===== THE INPUT

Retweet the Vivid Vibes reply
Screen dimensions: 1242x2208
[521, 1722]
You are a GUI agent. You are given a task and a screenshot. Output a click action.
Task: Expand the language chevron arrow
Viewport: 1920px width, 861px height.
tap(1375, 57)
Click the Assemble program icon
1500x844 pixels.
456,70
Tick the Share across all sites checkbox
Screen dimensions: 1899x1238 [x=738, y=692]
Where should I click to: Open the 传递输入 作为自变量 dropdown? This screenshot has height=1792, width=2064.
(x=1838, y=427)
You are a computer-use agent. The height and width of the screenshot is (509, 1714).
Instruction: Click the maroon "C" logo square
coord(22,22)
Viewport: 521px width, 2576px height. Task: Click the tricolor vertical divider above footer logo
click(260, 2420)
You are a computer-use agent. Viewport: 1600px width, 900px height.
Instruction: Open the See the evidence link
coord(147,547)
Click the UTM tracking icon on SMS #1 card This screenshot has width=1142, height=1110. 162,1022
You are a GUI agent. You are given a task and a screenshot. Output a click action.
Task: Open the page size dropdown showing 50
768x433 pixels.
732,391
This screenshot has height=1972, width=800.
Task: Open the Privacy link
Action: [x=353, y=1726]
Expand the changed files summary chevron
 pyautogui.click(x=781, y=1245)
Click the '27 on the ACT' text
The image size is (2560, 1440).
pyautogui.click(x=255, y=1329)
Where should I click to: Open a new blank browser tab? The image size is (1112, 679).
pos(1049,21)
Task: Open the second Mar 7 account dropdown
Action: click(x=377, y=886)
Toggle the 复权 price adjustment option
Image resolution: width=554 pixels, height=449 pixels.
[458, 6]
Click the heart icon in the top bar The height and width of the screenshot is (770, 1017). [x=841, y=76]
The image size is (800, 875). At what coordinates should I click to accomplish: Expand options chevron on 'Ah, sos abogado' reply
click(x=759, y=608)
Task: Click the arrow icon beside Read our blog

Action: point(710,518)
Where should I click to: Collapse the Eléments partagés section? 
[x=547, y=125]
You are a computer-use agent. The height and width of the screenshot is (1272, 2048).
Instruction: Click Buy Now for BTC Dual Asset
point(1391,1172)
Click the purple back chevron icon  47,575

==========

AIM:
Edit all the records by changing "Viewport" to "Screen size" wherever it occurs, and keep everything else the same.

ANSWER TO THIS PROBLEM:
Retweet the Vivid Vibes reply
Screen dimensions: 1242x2208
[521, 1722]
You are a GUI agent. You are given a task and a screenshot. Output a click action.
Task: Expand the language chevron arrow
Screen size: 1920px width, 861px height.
tap(1375, 57)
Click the Assemble program icon
1500x844 pixels.
456,70
Tick the Share across all sites checkbox
Screen dimensions: 1899x1238 [x=738, y=692]
Where should I click to: Open the 传递输入 作为自变量 dropdown? This screenshot has height=1792, width=2064.
(x=1838, y=427)
You are a computer-use agent. The height and width of the screenshot is (509, 1714).
Instruction: Click the maroon "C" logo square
coord(22,22)
Screen size: 521px width, 2576px height. Task: Click the tricolor vertical divider above footer logo
click(260, 2420)
You are a computer-use agent. Screen size: 1600px width, 900px height.
Instruction: Open the See the evidence link
coord(147,547)
Click the UTM tracking icon on SMS #1 card This screenshot has width=1142, height=1110. 162,1022
You are a GUI agent. You are given a task and a screenshot. Output a click action.
Task: Open the page size dropdown showing 50
768x433 pixels.
732,391
This screenshot has height=1972, width=800.
Task: Open the Privacy link
Action: [x=353, y=1726]
Expand the changed files summary chevron
 pyautogui.click(x=781, y=1245)
Click the '27 on the ACT' text
The image size is (2560, 1440).
pyautogui.click(x=255, y=1329)
Where should I click to: Open a new blank browser tab? The image size is (1112, 679).
pos(1049,21)
Task: Open the second Mar 7 account dropdown
Action: click(x=377, y=886)
Toggle the 复权 price adjustment option
Image resolution: width=554 pixels, height=449 pixels.
[458, 6]
Click the heart icon in the top bar The height and width of the screenshot is (770, 1017). [x=841, y=76]
The image size is (800, 875). At what coordinates should I click to accomplish: Expand options chevron on 'Ah, sos abogado' reply
click(x=759, y=608)
Task: Click the arrow icon beside Read our blog

Action: point(710,518)
Where should I click to: Collapse the Eléments partagés section? 
[x=547, y=125]
You are a computer-use agent. The height and width of the screenshot is (1272, 2048).
Instruction: Click Buy Now for BTC Dual Asset
point(1391,1172)
Click the purple back chevron icon  47,575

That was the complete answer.